The National Fund for the Fight against AIDS (FNLS) has called for stronger domestic efforts to combat HIV/AIDS following the gradual withdrawal of United States financial support.
N’Guessan Ferdinand, head of the FNLS delegation, made the appeal on Monday, August 11, during an awareness-raising meeting at the Séguéla prefecture. The event brought together local authorities and community members to discuss strategies for sustaining the fight against the virus.
“The freeze on American funding creates a gap that we must imperatively fill with our own resources. It is time for Côte d’Ivoire to take charge of its own affairs,” Mr. N’Guessan said, stressing the urgency of strengthening the country’s financial autonomy in this critical health battle.
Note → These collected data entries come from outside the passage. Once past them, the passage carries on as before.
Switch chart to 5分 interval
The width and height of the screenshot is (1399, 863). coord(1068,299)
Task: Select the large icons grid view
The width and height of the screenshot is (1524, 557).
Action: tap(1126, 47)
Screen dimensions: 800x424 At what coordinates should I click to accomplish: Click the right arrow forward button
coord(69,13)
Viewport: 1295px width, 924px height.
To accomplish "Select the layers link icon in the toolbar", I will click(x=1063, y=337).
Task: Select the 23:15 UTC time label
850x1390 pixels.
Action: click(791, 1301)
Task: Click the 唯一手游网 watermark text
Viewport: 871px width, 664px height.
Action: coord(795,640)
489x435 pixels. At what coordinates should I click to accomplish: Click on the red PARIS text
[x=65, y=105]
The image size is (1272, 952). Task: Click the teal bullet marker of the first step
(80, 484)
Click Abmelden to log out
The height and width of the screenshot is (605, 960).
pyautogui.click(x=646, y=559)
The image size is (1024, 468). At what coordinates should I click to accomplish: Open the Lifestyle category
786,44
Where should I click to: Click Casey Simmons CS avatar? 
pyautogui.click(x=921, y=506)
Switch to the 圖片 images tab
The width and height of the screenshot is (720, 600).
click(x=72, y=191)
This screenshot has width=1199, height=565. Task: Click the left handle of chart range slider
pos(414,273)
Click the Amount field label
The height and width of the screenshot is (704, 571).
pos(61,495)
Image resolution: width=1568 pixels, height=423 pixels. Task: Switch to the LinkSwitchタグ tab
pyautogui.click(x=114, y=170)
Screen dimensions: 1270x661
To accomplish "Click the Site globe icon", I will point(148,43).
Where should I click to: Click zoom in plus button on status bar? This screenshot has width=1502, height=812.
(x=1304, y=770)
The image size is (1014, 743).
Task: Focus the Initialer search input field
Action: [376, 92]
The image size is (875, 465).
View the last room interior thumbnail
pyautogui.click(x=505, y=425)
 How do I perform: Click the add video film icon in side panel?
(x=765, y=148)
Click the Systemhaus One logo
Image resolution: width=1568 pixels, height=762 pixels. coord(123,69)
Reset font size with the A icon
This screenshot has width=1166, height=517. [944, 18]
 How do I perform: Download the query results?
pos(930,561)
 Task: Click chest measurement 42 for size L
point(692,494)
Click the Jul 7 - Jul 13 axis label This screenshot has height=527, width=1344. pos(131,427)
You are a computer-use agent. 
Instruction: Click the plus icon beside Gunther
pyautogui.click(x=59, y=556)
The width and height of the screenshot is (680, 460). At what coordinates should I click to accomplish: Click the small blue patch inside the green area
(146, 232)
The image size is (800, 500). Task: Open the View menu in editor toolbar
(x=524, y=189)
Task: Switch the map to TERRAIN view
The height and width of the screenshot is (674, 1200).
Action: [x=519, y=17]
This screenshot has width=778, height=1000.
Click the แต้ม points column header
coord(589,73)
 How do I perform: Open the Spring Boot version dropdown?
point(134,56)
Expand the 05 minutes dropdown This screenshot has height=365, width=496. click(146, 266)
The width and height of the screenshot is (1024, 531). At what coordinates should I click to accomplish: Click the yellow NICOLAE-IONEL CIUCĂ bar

The FNLS outlined plans to structure resource mobilization through local committees. “If the AIDS committee does not exist in Séguéla, we will create one. If it does exist, we will strengthen it so that it can fully play its role,” Mr. N’Guessan explained. These committees are expected to coordinate community actions and develop partnerships with public and parapublic services, including initiatives such as selling stamps to generate funding.
HIV prevalence in the Worodougou region, particularly in Séguéla, remains a concern, with 2.6% of the population infected—964 men and more than 1,700 women. Nationally, around 47,000 people live with the virus, contributing to the 39 million cases recorded worldwide, according to FNLS data.
The Fund emphasised the importance of collective engagement. “AIDS is not the concern of one person, but of everyone,” Mr. N’Guessan said, urging the active participation of local authorities, communities, and citizens to create a coordinated response capable of slowing the virus’s spread.
This initiative represents a pivotal step in redefining HIV/AIDS strategies in Côte d’Ivoire, focusing on community resilience and national health sovereignty, as the country seeks to reduce reliance on international aid while maintaining progress in public health.